Problem requirements: Output the data below in full, byte for byte. Nothing may differ.

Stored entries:
=======

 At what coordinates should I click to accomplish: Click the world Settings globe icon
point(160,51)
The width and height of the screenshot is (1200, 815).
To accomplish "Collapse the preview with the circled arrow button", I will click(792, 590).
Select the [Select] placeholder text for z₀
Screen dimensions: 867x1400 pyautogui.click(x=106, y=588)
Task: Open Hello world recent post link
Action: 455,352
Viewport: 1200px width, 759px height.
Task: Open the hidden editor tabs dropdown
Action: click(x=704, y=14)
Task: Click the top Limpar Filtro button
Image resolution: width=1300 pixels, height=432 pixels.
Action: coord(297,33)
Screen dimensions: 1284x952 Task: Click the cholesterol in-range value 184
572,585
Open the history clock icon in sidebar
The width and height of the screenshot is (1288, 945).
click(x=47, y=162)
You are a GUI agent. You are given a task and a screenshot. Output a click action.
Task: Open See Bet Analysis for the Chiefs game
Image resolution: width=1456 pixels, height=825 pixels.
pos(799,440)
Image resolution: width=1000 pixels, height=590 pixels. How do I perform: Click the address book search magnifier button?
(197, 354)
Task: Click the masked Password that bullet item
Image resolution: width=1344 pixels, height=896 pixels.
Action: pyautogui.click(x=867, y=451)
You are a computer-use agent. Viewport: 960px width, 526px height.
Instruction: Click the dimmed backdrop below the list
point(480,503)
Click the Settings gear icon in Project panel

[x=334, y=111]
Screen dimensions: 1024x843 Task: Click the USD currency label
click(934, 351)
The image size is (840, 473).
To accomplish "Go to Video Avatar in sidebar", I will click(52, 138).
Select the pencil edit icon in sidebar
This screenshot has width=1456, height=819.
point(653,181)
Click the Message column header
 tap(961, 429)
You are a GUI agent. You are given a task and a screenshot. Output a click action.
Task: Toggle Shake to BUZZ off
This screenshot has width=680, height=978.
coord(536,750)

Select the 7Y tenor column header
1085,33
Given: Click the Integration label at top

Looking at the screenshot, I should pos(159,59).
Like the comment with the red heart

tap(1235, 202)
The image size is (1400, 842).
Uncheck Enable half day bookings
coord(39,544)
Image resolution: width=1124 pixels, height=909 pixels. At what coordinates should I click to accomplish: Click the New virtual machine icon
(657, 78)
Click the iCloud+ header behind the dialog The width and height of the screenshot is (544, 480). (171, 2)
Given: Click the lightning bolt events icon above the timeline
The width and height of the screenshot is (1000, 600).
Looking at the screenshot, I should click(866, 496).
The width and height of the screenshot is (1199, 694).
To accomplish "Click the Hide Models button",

=======

Exercise answer:
 At what coordinates should I click to accomplish: Click the world Settings globe icon
point(160,51)
The width and height of the screenshot is (1200, 815).
To accomplish "Collapse the preview with the circled arrow button", I will click(792, 590).
Select the [Select] placeholder text for z₀
Screen dimensions: 867x1400 pyautogui.click(x=106, y=588)
Task: Open Hello world recent post link
Action: 455,352
Viewport: 1200px width, 759px height.
Task: Open the hidden editor tabs dropdown
Action: click(x=704, y=14)
Task: Click the top Limpar Filtro button
Image resolution: width=1300 pixels, height=432 pixels.
Action: coord(297,33)
Screen dimensions: 1284x952 Task: Click the cholesterol in-range value 184
572,585
Open the history clock icon in sidebar
The width and height of the screenshot is (1288, 945).
click(x=47, y=162)
You are a GUI agent. You are given a task and a screenshot. Output a click action.
Task: Open See Bet Analysis for the Chiefs game
Image resolution: width=1456 pixels, height=825 pixels.
pos(799,440)
Image resolution: width=1000 pixels, height=590 pixels. How do I perform: Click the address book search magnifier button?
(197, 354)
Task: Click the masked Password that bullet item
Image resolution: width=1344 pixels, height=896 pixels.
Action: pyautogui.click(x=867, y=451)
You are a computer-use agent. Viewport: 960px width, 526px height.
Instruction: Click the dimmed backdrop below the list
point(480,503)
Click the Settings gear icon in Project panel

[x=334, y=111]
Screen dimensions: 1024x843 Task: Click the USD currency label
click(934, 351)
The image size is (840, 473).
To accomplish "Go to Video Avatar in sidebar", I will click(52, 138).
Select the pencil edit icon in sidebar
This screenshot has width=1456, height=819.
point(653,181)
Click the Message column header
 tap(961, 429)
You are a GUI agent. You are given a task and a screenshot. Output a click action.
Task: Toggle Shake to BUZZ off
This screenshot has width=680, height=978.
coord(536,750)

Select the 7Y tenor column header
1085,33
Given: Click the Integration label at top

Looking at the screenshot, I should pos(159,59).
Like the comment with the red heart

tap(1235, 202)
The image size is (1400, 842).
Uncheck Enable half day bookings
coord(39,544)
Image resolution: width=1124 pixels, height=909 pixels. At what coordinates should I click to accomplish: Click the New virtual machine icon
(657, 78)
Click the iCloud+ header behind the dialog The width and height of the screenshot is (544, 480). (171, 2)
Given: Click the lightning bolt events icon above the timeline
The width and height of the screenshot is (1000, 600).
Looking at the screenshot, I should click(866, 496).
The width and height of the screenshot is (1199, 694).
To accomplish "Click the Hide Models button",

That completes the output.